- Text under study:
---

SECTION 3.(b) No later than 180 days after the effective date of this section, an electric public utility shall submit the application as required by G.S. 62‑159.5(b), as enacted by subsection (a) of this section.
SECTION 3.(c) No later than 180 days after the effective date of this section, the Department of Commerce shall develop the single point‑of‑contact process and the model permit checklist required under G.S. 62‑159.5(e), as enacted by subsection (a) of this section.
SECTION 3.(d) This section is effective when it becomes law.

---

- Complete the following:
[1] According to the legislative excerpt, when does Section 3 take effect?
[2] Extract the legislative excerpt from "SECTION 3.(b) No" to "62‑159.5(b), as enacted by subsection (a) of this section.".
[3] Extend the legislative excerpt on utility applications and permit processes, beginning after its final sentence.
The saved entries are separate material with no connection to the legislative excerpt.

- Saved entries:
---

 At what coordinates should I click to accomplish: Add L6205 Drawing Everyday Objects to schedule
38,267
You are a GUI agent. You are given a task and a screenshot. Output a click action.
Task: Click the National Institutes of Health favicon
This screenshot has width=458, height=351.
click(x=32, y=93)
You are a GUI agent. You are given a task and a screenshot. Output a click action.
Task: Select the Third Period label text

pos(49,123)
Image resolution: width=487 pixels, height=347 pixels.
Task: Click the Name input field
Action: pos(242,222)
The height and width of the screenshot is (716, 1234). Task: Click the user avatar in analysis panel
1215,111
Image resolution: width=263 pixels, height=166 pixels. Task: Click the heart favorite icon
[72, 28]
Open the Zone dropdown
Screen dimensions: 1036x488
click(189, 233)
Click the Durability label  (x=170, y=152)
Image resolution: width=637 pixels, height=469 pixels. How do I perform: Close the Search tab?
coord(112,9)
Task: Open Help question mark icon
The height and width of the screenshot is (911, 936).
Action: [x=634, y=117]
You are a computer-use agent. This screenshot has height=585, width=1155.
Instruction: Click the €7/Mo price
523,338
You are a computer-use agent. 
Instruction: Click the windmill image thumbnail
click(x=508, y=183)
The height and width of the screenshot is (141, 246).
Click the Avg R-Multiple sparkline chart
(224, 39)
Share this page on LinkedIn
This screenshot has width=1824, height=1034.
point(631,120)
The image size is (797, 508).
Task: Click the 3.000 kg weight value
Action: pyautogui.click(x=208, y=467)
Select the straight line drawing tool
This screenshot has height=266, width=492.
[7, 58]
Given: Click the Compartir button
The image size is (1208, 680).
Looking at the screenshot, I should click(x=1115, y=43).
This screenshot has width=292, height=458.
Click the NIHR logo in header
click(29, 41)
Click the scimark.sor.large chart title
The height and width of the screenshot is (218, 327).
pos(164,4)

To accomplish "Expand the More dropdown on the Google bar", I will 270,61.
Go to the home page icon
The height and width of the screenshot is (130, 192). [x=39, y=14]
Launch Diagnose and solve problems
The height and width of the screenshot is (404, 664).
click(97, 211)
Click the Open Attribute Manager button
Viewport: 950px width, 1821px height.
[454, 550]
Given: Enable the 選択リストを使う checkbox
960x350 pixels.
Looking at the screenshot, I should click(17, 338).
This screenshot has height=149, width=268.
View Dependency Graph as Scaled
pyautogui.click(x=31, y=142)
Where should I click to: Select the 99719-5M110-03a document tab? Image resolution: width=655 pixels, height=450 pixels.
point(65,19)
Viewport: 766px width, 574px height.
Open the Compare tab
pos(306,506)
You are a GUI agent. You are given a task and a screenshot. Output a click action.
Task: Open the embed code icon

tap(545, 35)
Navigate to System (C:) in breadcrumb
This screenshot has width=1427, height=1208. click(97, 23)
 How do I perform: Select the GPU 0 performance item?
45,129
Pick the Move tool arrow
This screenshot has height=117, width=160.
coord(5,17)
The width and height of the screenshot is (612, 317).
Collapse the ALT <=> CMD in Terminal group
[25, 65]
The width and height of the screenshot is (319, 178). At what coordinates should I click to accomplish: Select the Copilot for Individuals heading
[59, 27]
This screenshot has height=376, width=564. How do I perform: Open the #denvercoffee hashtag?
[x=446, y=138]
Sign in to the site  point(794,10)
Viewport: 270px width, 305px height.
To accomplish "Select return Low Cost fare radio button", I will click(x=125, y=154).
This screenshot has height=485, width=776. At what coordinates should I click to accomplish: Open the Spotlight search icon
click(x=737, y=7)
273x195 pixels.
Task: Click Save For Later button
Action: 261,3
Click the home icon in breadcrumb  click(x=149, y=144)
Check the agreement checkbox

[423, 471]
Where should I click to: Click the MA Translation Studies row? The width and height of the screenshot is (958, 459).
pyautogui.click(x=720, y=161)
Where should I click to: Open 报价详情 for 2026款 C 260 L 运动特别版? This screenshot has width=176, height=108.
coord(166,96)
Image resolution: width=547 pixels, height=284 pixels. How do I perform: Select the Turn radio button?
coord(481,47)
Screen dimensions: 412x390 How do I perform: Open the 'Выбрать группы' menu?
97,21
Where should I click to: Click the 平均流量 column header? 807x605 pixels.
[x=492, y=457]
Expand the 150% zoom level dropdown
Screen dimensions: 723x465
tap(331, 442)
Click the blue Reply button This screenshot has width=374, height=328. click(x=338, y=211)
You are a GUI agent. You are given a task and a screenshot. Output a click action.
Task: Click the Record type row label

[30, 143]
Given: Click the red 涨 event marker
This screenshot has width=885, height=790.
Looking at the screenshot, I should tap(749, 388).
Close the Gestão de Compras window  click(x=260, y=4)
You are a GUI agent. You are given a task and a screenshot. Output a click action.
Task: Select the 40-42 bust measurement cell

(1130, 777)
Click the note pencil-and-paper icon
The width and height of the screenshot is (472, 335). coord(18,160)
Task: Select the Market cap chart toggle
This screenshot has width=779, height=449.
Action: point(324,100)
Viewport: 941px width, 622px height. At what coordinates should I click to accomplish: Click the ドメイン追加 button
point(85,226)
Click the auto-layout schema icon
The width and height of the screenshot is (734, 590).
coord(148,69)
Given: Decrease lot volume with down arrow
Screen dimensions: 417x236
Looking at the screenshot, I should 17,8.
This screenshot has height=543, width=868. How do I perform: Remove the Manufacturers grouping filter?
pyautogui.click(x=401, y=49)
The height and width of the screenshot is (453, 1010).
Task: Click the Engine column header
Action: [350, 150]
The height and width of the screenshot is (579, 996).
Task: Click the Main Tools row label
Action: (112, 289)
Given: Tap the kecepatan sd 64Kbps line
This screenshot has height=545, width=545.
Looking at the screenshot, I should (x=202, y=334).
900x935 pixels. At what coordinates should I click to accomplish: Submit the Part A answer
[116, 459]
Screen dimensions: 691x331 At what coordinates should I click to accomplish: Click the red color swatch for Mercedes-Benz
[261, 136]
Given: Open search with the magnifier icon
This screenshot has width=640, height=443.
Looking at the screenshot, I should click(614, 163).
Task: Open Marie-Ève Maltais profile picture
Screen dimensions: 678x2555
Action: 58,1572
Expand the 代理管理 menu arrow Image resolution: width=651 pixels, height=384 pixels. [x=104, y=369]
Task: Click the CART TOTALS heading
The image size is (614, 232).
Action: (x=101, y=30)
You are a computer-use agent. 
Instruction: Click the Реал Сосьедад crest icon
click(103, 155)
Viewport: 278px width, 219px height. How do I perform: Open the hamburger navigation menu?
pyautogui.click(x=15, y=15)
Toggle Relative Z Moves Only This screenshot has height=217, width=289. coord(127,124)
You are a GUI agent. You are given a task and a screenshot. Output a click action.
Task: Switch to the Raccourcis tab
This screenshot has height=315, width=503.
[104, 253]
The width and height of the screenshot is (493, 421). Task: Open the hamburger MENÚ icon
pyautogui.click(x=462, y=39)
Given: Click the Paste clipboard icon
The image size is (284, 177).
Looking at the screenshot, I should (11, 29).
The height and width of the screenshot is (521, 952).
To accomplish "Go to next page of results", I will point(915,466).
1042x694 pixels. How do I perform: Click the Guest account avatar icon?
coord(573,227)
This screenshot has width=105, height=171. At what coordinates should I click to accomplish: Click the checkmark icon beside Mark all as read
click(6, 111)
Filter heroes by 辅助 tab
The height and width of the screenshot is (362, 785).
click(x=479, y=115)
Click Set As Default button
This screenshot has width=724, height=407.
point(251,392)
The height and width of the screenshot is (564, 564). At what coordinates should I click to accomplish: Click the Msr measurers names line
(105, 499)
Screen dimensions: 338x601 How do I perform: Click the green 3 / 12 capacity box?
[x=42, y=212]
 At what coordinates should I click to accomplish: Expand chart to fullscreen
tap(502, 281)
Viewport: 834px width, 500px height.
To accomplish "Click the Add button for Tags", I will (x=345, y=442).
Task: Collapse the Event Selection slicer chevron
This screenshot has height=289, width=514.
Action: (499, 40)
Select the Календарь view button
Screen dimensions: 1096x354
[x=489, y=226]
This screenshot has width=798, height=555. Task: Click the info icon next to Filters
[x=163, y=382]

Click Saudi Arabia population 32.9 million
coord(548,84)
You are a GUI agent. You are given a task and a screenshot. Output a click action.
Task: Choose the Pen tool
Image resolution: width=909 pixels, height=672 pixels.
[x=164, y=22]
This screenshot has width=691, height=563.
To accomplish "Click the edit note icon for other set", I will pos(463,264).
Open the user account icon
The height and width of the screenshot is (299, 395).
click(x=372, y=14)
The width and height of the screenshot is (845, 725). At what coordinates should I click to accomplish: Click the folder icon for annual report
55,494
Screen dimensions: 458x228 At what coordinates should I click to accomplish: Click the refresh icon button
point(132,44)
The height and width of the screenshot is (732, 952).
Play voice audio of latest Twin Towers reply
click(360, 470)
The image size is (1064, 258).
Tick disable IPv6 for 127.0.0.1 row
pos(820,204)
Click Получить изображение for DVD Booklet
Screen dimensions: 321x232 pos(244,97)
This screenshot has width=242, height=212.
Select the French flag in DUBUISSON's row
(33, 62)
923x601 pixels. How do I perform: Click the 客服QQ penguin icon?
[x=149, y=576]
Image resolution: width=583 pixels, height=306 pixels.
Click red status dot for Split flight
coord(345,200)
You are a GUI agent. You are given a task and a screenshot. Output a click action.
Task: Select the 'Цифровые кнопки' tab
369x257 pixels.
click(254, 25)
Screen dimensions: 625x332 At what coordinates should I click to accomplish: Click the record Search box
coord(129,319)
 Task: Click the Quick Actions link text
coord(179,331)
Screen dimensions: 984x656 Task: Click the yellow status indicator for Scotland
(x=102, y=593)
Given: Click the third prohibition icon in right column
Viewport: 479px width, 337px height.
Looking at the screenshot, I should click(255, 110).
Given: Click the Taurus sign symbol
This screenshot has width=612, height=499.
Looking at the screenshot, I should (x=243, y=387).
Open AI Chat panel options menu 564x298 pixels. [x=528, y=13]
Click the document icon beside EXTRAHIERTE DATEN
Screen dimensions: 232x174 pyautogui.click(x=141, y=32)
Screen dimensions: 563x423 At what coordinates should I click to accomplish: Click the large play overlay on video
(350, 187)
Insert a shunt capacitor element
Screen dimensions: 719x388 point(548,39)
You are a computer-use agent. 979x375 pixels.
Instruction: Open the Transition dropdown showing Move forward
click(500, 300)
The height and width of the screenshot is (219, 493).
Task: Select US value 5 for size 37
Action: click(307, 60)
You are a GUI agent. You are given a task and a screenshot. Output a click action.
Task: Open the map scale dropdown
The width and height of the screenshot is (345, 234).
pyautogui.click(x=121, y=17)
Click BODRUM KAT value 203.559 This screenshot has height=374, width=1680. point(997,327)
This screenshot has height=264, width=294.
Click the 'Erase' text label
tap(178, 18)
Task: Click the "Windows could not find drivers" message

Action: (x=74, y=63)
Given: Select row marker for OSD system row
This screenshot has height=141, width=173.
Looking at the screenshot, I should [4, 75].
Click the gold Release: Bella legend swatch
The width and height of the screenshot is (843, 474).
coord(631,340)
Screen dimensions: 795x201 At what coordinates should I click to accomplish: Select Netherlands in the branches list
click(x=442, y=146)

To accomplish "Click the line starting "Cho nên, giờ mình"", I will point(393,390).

---

- Answers to the exercise:
[1] Section 3 takes effect when it becomes law.

[2]
SECTION 3.(b) No later than 180 days after the effective date of this section, an electric public utility shall submit the application as required by G.S. 62‑159.5(b), as enacted by subsection (a) of this section.

[3]
part iii. appropriation and effective date
SECTION 4.(a) There is appropriated from the General Fund to the North Carolina Housing Finance Agency the sum of thirty five million dollars ($35,000,000) in nonrecurring funds for the 2026‑2027 fiscal year to be allocated to the Workforce Housing Loan Program.
SECTION 4.(b) This section becomes effective July 1, 2026.
SECTION 5. Except as otherwise provided, this act is effective when it becomes law.